To summarize, there I let $\mathcal{R}$ be the set ring of subsets of $\mathbb{Q}$ consisting of finite unions of left-open, right closed intervals on the rational line.

With George Lowther's help, I know there exists a finitely additive $\mu\colon\mathcal{R}\to[0,\infty]$ where $\mu=\nu\circ f^{-1}$ is a function such that $\mu((a,b])=b-a$, where $\nu$ is the restriction of the Lebesgue measure on $\mathbb{R}$ to finite unions of half-open real intervals $(a,b]$, and $f$ is the function mapping finite unions of half-open real intervals to their intersection with $\mathbb{Q}$. That is, $f(A)=A\cap\mathbb{Q}$ where $A$ is a finite union of left-open, right-closed intervals on the real line.

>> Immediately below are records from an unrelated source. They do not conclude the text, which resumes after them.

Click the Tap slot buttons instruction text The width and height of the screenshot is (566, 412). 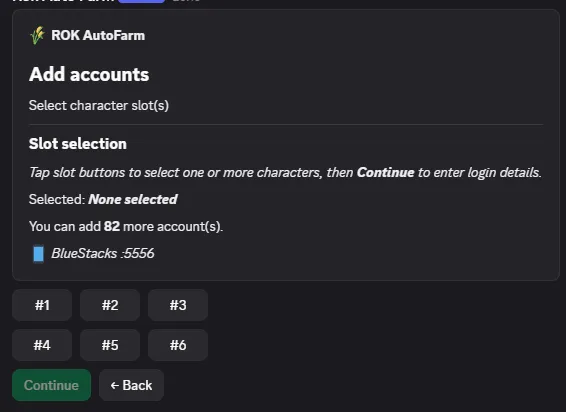[285, 172]
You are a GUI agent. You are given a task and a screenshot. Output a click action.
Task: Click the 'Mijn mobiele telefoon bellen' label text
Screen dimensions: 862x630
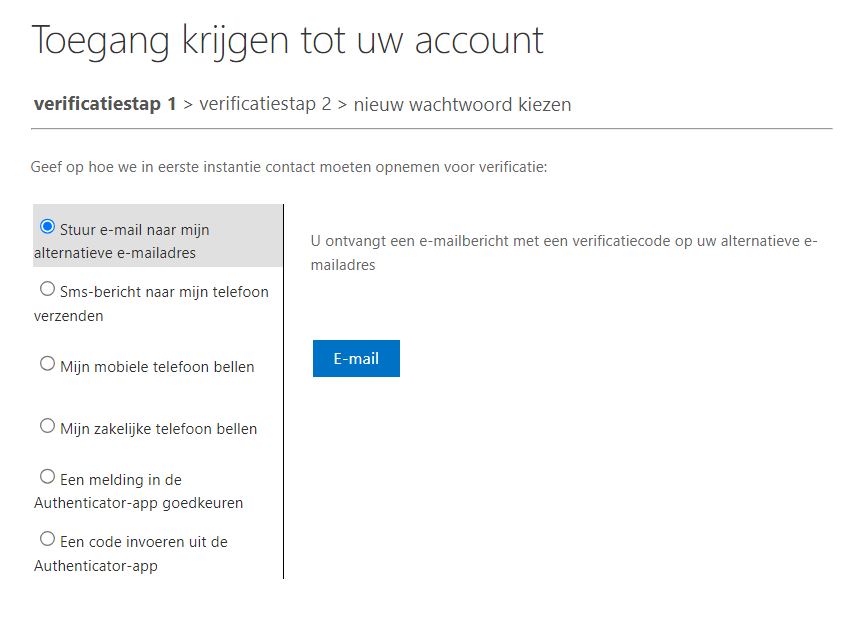click(x=157, y=367)
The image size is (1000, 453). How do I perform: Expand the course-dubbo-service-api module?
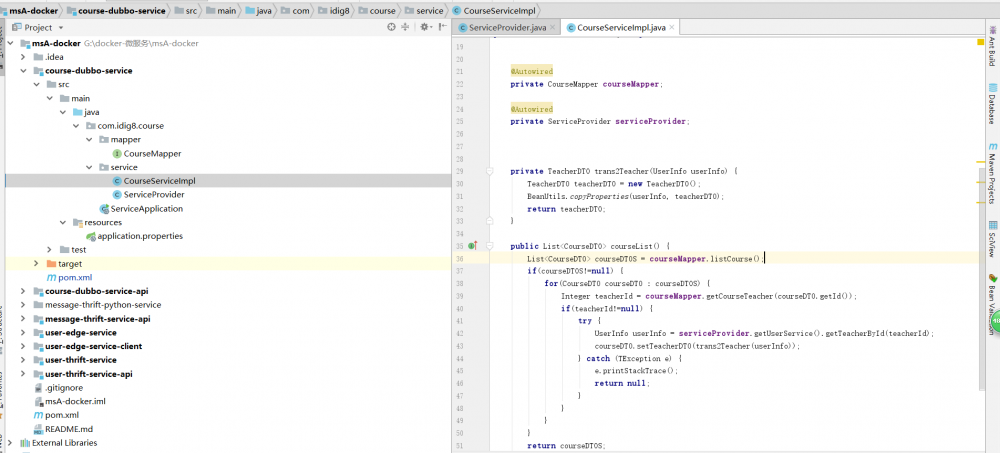pyautogui.click(x=23, y=291)
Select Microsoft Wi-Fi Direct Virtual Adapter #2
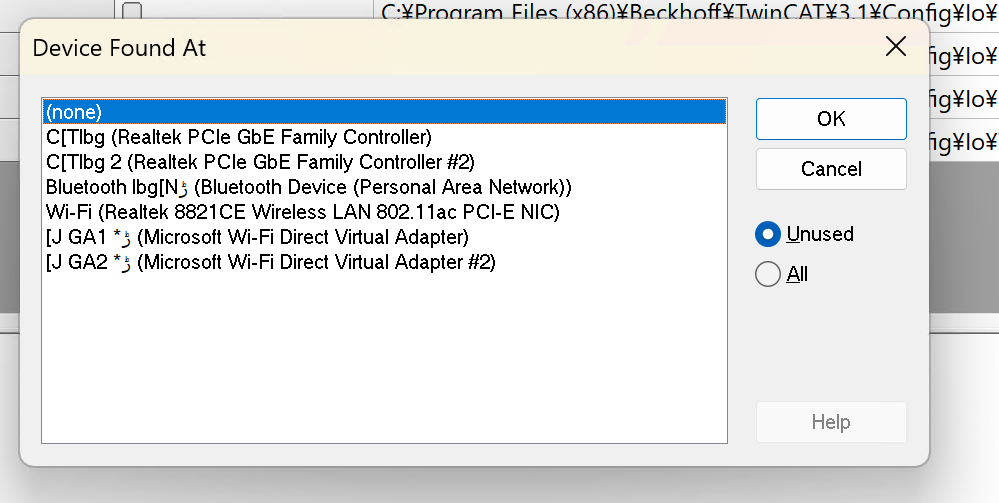The width and height of the screenshot is (999, 503). pyautogui.click(x=270, y=262)
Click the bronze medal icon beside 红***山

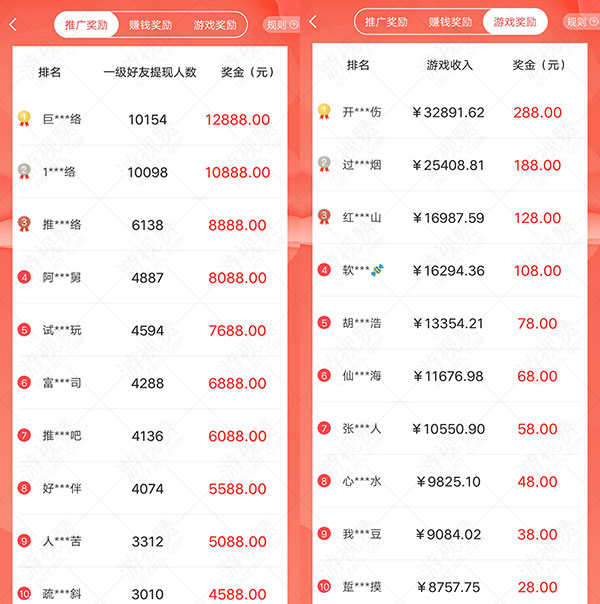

One additional thing I'm curious about, with the $\mu$ constructed previously, is it possible to extend $\mu$ to a measure on the $\sigma$-algebra $\mathcal{T}$ generated by $\mathcal{R}$, that is, the intersection of all $\sigma$-algebras containing $\mathcal{R}$?

My suspicion is that countable additivity does not come along with $\mu$, so no such extension is possible, but I'm not 100% sure.

Thanks.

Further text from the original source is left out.